Craig Kennison, senior analyst for Robert W. Baird & Co., Milwaukee, cited several reasons for Cobalt’s glowing performance:

  • The ability to pass its increased insurance costs, incurred by rising health-care costs, onto its customers.
  • A weak starting point, as the company faced several problems early in 2001.
  • An "excellent" management team that overcame those problems.
  • The strong Blue Cross & Blue Shield brand.

    "The conditions of the industry itself have improved," said Kennison, who quickly acknowledged that Baird has vested interests in Cobalt. "Cobalt has passed along its cost increases to the customers.
    "Cobalt has outperformed the industry. They’ve taken what looked like a bleak situation and turned it into a very good company," Kennison said.
    Cobalt also may be in an enviable market position, in that it is one of just three publicly held companies in the Blue Cross & Blue Shield network of 43 companies.
    That could make Cobalt a takeover target of WellPoint Health Networks of Thousand Oaks, Calif., and Anthem, Inc. of Indianapolis, Ind., which have been buying up the publicly traded Blues affiliates, Kennison said.
    However, Kennison believes Cobalt will continue to remain independent and grow its profit margins.
    Of course, Cobalt has had some hiccups along the way. The company announced Aug. 7 it would withdraw a proposed secondary offering of common stock, due to unfavorable market conditions.
    "In light of the current market conditions, we do not believe this offering would serve the best interests of our shareholders," Cobalt chairman and chief executive officer Thomas Hefty said in a prepared statement. "We remain committed to our disciplined strategy for creating shareholder value and will continue to fund our current business growth out of Cobalt’s existing balance sheet, strong internal cash flow and the new $30 million credit facility we recently established."
    In addition to Cobalt, other southeastern Wisconsin-based companies posting double-digit year-to-date gains in their stock prices include: A.O. Smith Corp. (55%); Strattec Security Corp. (48%); Johnson Outdoors Inc. (48%); Badger Meter Inc. (45%); Weyco Group Inc. (44%); State Financial Services Corp. (26%); Koss Corp. (15%); Actuant Corp. (13%); Wisconsin Energy Corp. (13%); and Sensient Technologies Corp. (12%).
    The local companies that have endured double-digit losses in their stock prices include: Midwest Express Holdings Inc. (-55%); Oilgear Co.
    (-51%); Catalyst International Inc.
    (-40%); Alterra Healthcare Corp.
    (-36%); Joy Global Inc. (-34%); Gehl Co. (-31%); Criticare Systems Inc.
    (-29%); Snap-on Inc. (-24%); Fresh Brands Inc. (-23%); Ladish Co. Inc.

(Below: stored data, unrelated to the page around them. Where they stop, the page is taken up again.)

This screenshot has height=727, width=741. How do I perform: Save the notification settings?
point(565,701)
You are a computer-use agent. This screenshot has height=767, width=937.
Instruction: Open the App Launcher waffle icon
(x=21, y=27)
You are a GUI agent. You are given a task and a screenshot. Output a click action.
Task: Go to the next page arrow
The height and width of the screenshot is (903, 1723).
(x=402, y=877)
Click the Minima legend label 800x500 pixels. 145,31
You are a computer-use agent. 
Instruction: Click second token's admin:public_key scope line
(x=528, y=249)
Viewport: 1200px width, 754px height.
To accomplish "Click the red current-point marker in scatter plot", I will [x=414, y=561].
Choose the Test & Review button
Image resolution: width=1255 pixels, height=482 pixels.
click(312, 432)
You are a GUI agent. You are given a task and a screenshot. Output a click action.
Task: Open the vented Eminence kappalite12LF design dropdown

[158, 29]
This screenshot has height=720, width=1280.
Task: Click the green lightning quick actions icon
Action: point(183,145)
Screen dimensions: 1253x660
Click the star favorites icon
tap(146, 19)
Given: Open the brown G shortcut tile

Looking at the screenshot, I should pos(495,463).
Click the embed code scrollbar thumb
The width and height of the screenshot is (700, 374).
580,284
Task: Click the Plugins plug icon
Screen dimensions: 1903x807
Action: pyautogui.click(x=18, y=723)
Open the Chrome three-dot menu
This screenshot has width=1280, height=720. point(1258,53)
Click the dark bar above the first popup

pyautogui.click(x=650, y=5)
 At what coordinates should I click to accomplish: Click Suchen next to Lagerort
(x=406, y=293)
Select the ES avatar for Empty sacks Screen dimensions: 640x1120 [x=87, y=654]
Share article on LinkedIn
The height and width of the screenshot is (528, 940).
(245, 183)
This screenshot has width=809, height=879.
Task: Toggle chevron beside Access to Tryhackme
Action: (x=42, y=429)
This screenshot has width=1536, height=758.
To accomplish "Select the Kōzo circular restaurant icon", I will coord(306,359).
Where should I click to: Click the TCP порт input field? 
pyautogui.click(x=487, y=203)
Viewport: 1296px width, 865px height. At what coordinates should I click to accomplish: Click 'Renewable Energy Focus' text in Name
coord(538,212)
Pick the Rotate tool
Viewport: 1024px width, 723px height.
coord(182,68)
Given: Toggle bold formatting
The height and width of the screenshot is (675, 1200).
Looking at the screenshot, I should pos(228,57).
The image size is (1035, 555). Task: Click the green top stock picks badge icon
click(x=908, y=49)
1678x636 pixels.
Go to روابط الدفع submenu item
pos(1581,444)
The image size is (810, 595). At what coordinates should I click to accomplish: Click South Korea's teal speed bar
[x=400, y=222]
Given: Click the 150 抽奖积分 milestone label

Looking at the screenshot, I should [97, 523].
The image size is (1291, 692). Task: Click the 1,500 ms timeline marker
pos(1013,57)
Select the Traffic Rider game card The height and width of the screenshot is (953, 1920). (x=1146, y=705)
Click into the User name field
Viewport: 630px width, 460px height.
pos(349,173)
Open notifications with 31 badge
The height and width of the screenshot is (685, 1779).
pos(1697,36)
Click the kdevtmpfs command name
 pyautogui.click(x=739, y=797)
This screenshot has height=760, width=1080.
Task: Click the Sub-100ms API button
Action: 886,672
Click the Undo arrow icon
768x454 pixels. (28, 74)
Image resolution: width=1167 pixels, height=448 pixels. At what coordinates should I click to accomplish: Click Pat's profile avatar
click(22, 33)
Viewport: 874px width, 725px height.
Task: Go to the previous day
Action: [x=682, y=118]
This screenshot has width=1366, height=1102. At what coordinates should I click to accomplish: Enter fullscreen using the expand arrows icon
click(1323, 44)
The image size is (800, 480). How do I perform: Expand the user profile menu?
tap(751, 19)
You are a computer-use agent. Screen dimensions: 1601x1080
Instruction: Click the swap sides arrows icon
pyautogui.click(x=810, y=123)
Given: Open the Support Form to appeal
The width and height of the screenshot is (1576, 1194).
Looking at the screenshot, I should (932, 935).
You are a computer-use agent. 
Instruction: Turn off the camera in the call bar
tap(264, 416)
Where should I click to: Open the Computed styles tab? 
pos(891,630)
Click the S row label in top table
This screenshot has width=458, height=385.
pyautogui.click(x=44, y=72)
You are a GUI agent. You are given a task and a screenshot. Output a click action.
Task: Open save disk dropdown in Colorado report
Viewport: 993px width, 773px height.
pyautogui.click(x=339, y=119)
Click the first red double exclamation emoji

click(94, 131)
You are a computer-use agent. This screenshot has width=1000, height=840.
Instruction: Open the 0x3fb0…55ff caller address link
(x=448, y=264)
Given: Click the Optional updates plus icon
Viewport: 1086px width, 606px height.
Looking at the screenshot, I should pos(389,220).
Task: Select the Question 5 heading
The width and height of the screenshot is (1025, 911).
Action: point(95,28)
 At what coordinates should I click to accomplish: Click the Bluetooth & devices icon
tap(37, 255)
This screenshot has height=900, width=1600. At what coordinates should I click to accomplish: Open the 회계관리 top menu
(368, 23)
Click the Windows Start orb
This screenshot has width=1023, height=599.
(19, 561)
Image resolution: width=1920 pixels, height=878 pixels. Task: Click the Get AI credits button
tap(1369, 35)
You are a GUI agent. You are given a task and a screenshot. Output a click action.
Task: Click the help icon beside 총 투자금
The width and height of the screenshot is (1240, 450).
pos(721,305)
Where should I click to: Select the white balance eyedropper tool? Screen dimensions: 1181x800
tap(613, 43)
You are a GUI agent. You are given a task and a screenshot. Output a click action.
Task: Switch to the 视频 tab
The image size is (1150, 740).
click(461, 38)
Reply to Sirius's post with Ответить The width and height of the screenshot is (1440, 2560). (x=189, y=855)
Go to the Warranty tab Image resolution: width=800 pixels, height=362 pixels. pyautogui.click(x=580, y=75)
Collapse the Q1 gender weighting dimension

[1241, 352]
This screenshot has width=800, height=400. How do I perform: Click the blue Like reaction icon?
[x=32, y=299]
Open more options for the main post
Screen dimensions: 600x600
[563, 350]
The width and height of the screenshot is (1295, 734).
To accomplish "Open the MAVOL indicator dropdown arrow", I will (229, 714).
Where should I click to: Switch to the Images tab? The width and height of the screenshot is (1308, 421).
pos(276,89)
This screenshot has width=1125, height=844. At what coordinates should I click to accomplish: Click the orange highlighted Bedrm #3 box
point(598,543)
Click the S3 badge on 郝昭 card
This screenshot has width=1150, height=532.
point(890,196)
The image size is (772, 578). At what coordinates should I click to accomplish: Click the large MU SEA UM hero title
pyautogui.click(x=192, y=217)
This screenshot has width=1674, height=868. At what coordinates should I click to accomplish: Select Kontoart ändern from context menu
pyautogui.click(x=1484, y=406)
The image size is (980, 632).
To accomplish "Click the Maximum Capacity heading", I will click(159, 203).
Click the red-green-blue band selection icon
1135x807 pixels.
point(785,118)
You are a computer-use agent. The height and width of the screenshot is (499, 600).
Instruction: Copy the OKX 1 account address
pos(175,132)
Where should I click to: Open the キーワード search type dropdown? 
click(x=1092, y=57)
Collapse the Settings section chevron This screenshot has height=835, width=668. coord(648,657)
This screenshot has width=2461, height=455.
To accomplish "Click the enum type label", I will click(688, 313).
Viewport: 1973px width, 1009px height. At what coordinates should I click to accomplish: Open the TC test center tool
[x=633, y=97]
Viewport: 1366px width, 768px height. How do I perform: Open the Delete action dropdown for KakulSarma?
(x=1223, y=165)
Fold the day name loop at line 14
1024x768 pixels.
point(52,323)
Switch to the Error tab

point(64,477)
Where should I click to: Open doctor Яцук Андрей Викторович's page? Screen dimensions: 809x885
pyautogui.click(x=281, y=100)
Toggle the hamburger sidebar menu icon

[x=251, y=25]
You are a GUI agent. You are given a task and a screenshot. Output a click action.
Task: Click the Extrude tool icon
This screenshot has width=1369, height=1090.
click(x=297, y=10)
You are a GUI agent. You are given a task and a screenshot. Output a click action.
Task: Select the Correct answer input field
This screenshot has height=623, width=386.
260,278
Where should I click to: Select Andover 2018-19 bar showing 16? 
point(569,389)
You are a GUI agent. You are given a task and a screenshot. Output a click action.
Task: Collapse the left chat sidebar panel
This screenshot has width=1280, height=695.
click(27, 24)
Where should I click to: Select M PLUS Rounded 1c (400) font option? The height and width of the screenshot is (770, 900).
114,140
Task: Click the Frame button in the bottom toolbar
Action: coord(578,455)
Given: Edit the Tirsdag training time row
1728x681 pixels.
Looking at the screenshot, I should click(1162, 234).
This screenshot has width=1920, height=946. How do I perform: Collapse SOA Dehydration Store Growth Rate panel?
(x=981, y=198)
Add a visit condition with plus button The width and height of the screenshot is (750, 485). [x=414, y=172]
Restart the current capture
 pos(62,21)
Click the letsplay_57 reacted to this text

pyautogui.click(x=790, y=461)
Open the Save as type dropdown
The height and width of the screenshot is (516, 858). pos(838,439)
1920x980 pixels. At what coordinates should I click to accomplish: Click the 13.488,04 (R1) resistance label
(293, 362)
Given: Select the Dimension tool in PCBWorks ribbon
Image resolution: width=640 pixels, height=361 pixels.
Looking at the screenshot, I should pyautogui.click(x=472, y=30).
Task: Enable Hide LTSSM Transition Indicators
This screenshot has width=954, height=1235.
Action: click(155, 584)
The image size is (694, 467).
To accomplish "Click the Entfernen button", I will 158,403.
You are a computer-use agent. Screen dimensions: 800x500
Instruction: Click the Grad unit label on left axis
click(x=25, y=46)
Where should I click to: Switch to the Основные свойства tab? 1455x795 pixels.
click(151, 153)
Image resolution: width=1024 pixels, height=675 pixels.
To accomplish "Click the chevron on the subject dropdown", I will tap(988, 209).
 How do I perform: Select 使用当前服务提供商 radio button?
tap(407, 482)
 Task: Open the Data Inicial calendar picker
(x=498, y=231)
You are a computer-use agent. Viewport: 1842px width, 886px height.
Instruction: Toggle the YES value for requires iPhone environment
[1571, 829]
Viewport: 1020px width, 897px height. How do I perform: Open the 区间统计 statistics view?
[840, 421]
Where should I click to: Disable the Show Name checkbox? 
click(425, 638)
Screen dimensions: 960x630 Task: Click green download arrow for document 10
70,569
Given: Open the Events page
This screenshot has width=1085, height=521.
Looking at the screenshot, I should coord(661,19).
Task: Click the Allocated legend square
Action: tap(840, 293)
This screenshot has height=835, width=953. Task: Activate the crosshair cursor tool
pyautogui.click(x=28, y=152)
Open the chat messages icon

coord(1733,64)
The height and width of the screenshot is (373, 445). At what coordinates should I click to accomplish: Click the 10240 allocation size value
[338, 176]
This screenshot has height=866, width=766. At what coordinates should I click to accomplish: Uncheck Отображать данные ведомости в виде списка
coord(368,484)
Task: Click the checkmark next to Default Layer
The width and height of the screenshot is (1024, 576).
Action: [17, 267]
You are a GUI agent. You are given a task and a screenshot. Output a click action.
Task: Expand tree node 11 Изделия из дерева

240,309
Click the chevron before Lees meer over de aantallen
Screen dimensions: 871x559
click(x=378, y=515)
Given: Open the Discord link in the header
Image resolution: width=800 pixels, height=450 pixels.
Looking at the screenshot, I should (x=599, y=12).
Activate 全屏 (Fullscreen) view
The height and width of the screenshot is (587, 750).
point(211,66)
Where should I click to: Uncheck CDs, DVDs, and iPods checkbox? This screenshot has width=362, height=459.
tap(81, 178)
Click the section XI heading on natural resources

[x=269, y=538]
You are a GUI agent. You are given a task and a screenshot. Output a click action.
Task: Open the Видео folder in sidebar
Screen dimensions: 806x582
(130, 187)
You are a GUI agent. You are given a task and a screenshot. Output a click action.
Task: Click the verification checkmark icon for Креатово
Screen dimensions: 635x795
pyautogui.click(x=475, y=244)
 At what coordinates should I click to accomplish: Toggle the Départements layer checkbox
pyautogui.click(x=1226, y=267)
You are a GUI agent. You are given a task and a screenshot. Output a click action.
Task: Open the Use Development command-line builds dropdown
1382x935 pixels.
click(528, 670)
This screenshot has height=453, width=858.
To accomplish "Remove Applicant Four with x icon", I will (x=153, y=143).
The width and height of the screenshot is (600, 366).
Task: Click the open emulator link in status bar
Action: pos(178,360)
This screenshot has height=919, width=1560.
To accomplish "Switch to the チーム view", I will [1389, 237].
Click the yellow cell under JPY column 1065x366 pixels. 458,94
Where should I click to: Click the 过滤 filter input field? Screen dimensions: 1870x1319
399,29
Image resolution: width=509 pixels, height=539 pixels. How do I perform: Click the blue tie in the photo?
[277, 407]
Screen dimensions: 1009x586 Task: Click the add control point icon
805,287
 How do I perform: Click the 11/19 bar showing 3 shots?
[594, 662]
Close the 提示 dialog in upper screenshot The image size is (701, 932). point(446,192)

    (-23%); Merge Technologies Inc.
    (-19%); and Fiserv Inc. (-18%).
    Midwest Express Holdings, the Oak Creek-based parent company of Midwest Express Airlines, has been clipped by the downdraft in the airline industry, the overall slow economy and a threatened strike by its flight attendants.
    Midwest Express announced Sept. 12 it would cut 200 to 250 jobs and eliminate several flights. The company also stated it will report a third-quarter loss of about $14 million.
    Although the airline industry crisis is bringing some large carriers to the brink of bankruptcy, Kennison believes Midwest Express will weather the storm.
    "We think the future, in the long run, for Midwest Express is bright. They have a very enviable niche," Kennison said. "We think the industry is going to rebound at some point, and Midwest Express’ stock will do the same."
    The turmoil is likely to result in some consolidation within the airline industry, leaving the stronger players to survive, according to Bruce Bittles, chief equity strategist for Baird.